Au regard des récentes données, justement, on constate que les investissements au Québec connaissent une progression intéressante. De fait, depuis cinq ans, la croissance des investissements non résidentiels a été plus forte au Québec que la moyenne canadienne quatre années sur cinq.

De plus, une enquête récente de Statistique Canada sur les intentions d’investissement en 2022 place le Québec au 2e rang des provinces canadiennes (+ 11,8 %), devant l’Ontario (+ 9,8 %) et la Colombie-Britannique (+ 7,2 %).

La filière des batteries électriques, entre autres, pourrait bien alimenter les investissements, avec les projets de GM, BASF, Sayona ou Nemaska Lithium.

« Il y a un certain rattrapage de la productivité qui se fait, oui. L’engouement pour les dépenses en immobilisation est fort depuis quelques années, on le sent », dit M. Marchand.

En attendant, la rémunération totale au Québec augmente bien davantage qu’ailleurs au Canada. Elle était de 38,82 $ par heure travaillée au Québec en 2021, au 5rang des provinces.
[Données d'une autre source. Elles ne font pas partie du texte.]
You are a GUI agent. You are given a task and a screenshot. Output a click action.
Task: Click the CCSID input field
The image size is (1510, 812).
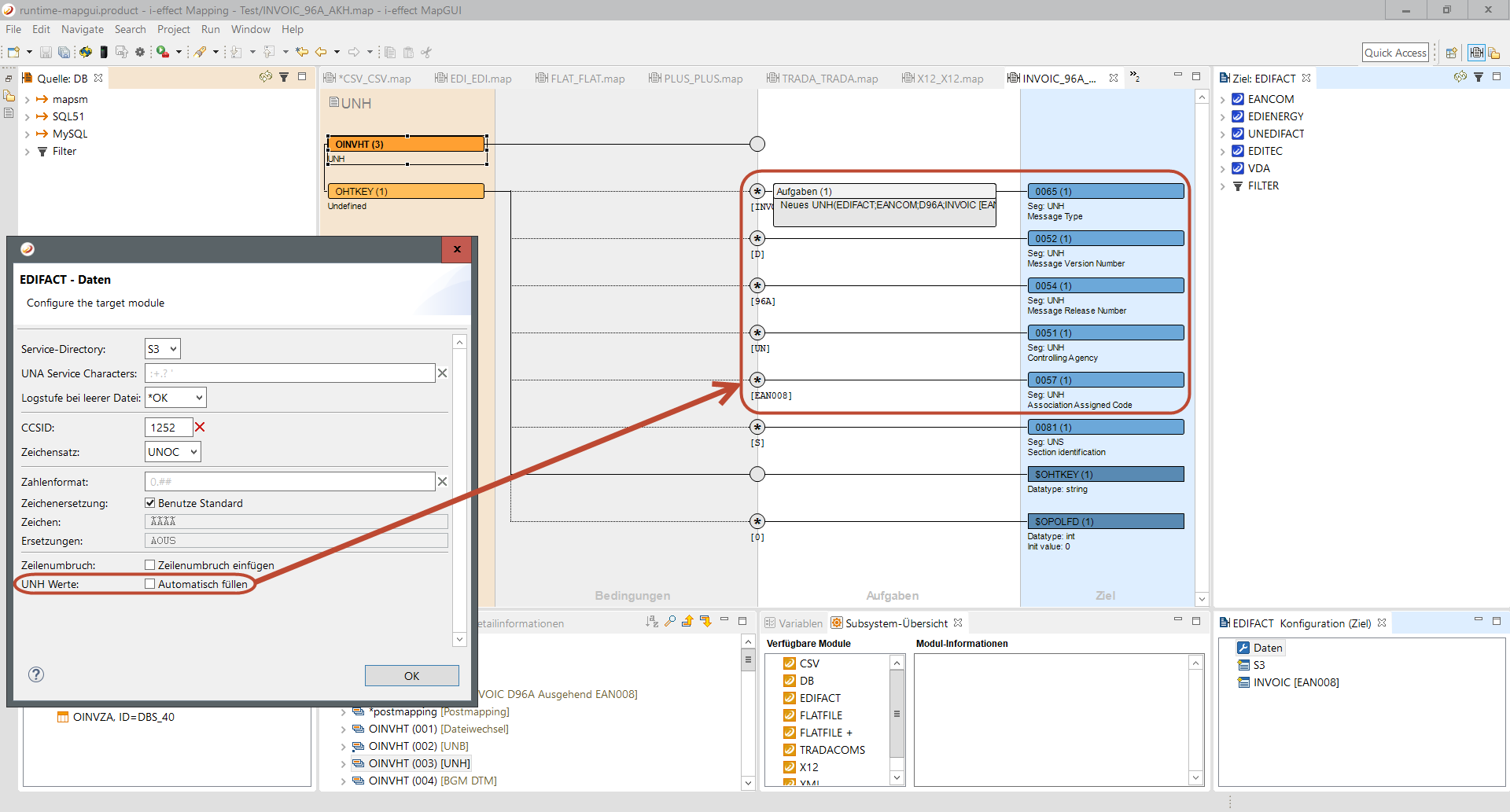(x=168, y=428)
La hausse sur 3 ans atteint 19,4 %, contre 13,9 % pour la moyenne canadienne.

Selon Jimmy Jean, la productivité est un antidote à l’inflation, une façon d’avoir des hausses de salaire durables, surtout en ces temps de forte hausse des prix (tel qu’expliqué plus haut). Pour le moment, le bond de la rémunération au Québec n’est toutefois pas expliqué par la hausse de la productivité, dit-il.

Au fait, quelle est cette productivité, en valeur absolue ? En 2021, la productivité des entreprises a été de 58,40 $ par heure travaillée au Canada. Le Québec est à 52,40 $, la Colombie-Britannique, à 53,10 $ et l’Ontario, à 54,80 $.

Ces valeurs absolues ne dépendent pas seulement du dynamisme des entreprises, mais aussi de la composition de l’économie. À Terre-Neuve-et-Labrador, la productivité est élevée (87,20 $ par heure travaillée), mais c’est en raison de la forte présence du pétrole, comme en Alberta (80,50 $). La Nouvelle-Écosse est à 44,00 $.

L’important est la progression relative de l’indicateur de productivité, sa croissance annuelle. À ce chapitre, le Québec doit faire mieux non seulement que les autres provinces, mais aussi que les États-Unis, redoutable concurrent. Chez notre voisin du Sud, la productivité croît souvent de plus de 1,5 % par année, contre 1,3 % au Québec depuis 10 ans et 1,1 % au Canada.

Il faut espérer que la tendance des trois dernières années au Québec – 5,6 %, ou 1,85 % par année – se poursuivra.